Das Verhältnis von Betrieb und Pädagogik wird in vorhandenen Theorieangeboten höchst unterschiedlich ausgedeutet. Diese Theorieangebote entstammen verschiedenen Disziplinen (etwa Betriebswirtschaftslehre, Pädagogik). Zugleich sind die konkurrierenden Theorien in den jeweiligen Disziplinen durch grundlegende, unterschiedliche Perspektiven (Handlungs- und Beobachtungsperspektiven) geprägt.
Die Theorien, welche einer Handlungsperspektive folgen und Betriebspädagogiken im engeren Sinne sowie managementtheoretische Legitimationen beinhalten, erweisen sich als problematisch, da sie die gesellschaftliche und institutionelle Ebene ausklammern. Ebenso erweisen sich die Theorien, die sich durch eine Beobachtungsperspektive auszeichnen als fragwürdig, da sie das konkrete Handeln eher auslassen und somit keine differenzierten Aussagen über die konkreten Aufgaben der handelnden Akteure beisteuern. Beide Perspektiven führen, neben ihren je eigenen Vorteilen und Stärken, auch zu Engführungen bzw. spezifischen Limitationen (Monoperspektivität).
In Untersuchungen wurde deutlich, dass eine Gegenstandsbestimmung aus vorliegenden Theorien und Theorieperspektiven aus dem Bereich der Wissenschaft in vielfältiger Weise erfolgt. Somit ist eine Theoriepluralität zu konstatieren. Dies hat zur Folge, dass die Bestimmung des Gegenstandes von Pädagogik im Betrieb stark von den in Anschlag gebrachten Theorien abhängig ist und diese maßgeblich zur Konstituierung von Pädagogik im Betrieb und auch der Betriebspädagogik beitragen. Diese Perspektiven der Theoriebildung zu Pädagogik im Betrieb sind hinsichtlich ihres systematisierten Kategorienapparats zu differenzieren und zu vergleichend. Und zwar in
- ihrem Verständnis des institutionellen Kontextes Betrieb
- ihren primären Fragestellungen und Grundannahmen
- ihrer Relevanz für die pädagogische Praxis im Betrieb,
um theoretische Perspektiven einerseits zu rekonstruieren und andererseits auf ihre Brauchbarkeit für eine Gegenstandsbestimmung der praktischen Pädagogik im institutionellen Kontext Betrieb hin zu ordnen.
Die theoretischen Ergebnisse und die empirischen Befunde legen nahe, sich einer Meta-Differenzierung zu befleißigen, indem eine Theoriediskussion zwischen den verschiedenen Perspektiven der Theoriebildung eröffnet wird, mit dem Potential, über eine theoretische Reorganisation zur Selbstverständigung hinsichtlich der Gegenstandsbestimmung von Pädagogik im Betrieb beizutragen.

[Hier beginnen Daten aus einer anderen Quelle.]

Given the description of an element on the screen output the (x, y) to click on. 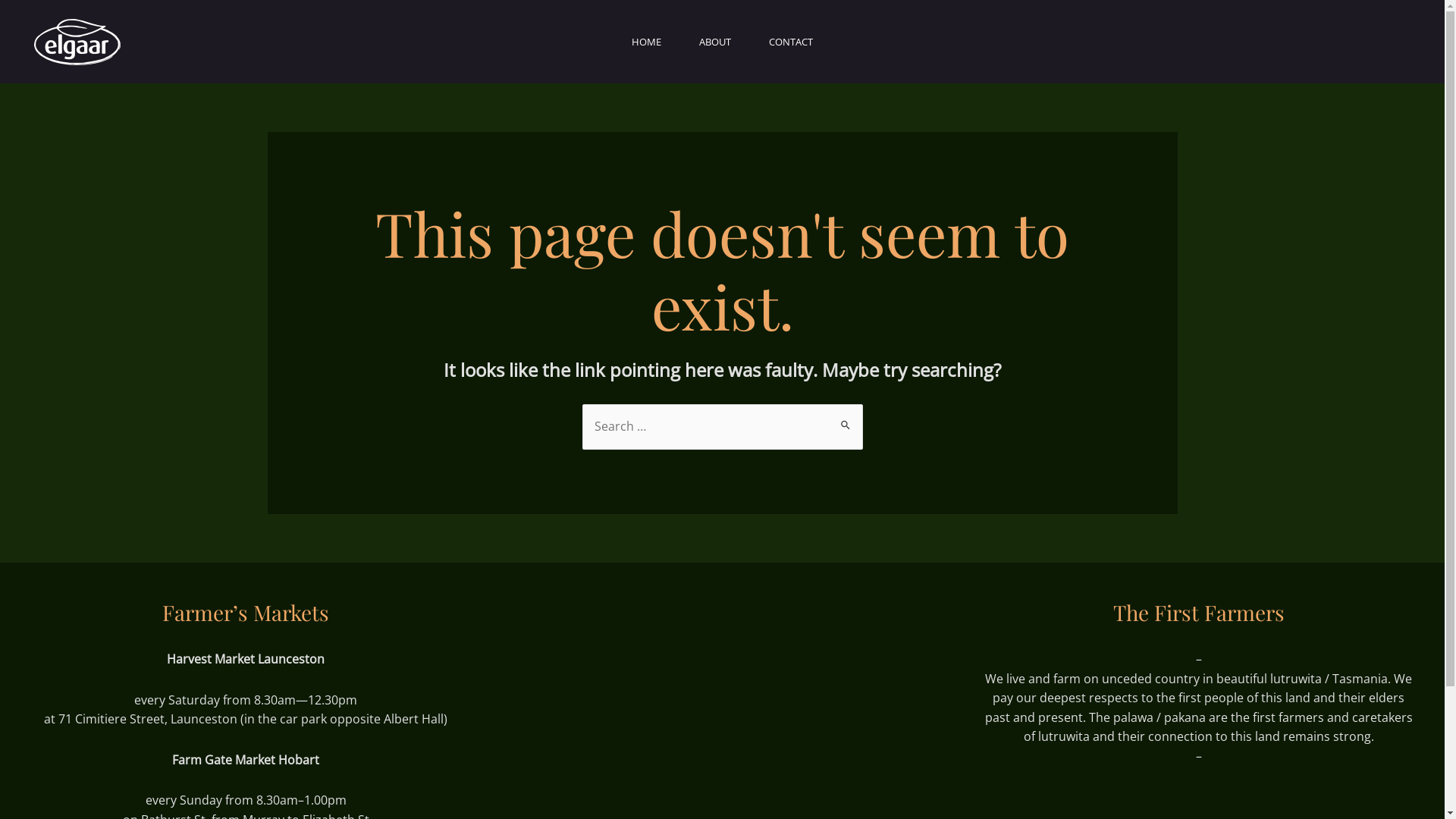
Search Element type: text (845, 421)
HOME Element type: text (646, 41)
CONTACT Element type: text (790, 41)
ABOUT Element type: text (714, 41)
Given the description of an element on the screen output the (x, y) to click on. 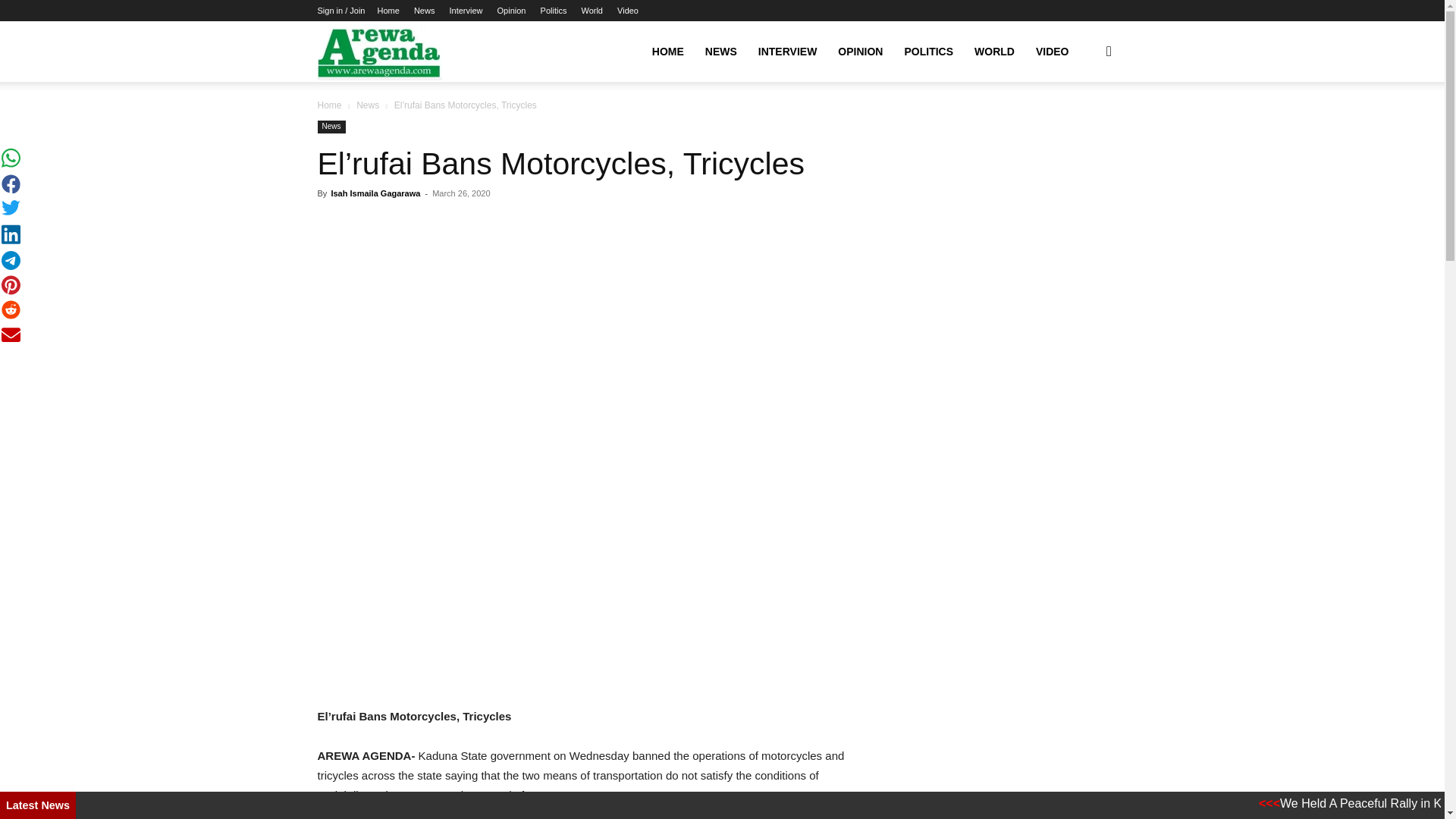
Arewa Agenda (379, 51)
View all posts in News (367, 104)
Interview (464, 10)
Video (628, 10)
News (424, 10)
Politics (553, 10)
Search (1085, 124)
Home (387, 10)
Opinion (511, 10)
World (591, 10)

Dies ist leistbar über ein wechselseitiges in Beziehung setzen, was man als relationalen Zugang verstehen kann. Diese relationierende Perspektive eröffnet einerseits eine Ergänzung und Vervollständigung und bietet andererseits Freiraum, um die Valenz unterschiedlicher Theorievariationen angemessen zu würdigen. Im Zugang einer relationierenden Perspektive ist das gesamte Spektrum der Perspektiven der Theoriebildung zu Pädagogik im Betrieb in das Repertoire im Sinne eines common ground aufzunehmen und dies schließt innerdisziplinäre und außerdisziplinäre Theorievariationen in einer komplementär-ergänzenden sowie kompensatorisch-kritischen Weise ein. Dies adressiert sich an alle wissenschaftlichen Akteure, die sich mit Pädagogik im Betrieb beschäftigen.
Denn auch hier gilt: Ein Beharren auf Divergenz führt einerseits in eine Unauflöslichkeit von Antinomien und die Annahme der Konvergenz stellt in ganz anderer Art und Weise einen analytischen Trugschluss dar, der nämlich darin besteht, dass die Konvergenzvermutung letztendlich zu einer Beendigung der Theoriediskussion führt, weil ein wechselseitiges in Beziehung setzen dann nicht mehr möglich ist, denn der Bezugspunkt wird aufgelöst: Gerade der relationierende Zugang eröffnet einen konzeptionellen Bezugspunkt, als theoretischen Zwischenort, der das wechselseitige in Beziehung setzen rekurrent einfordert.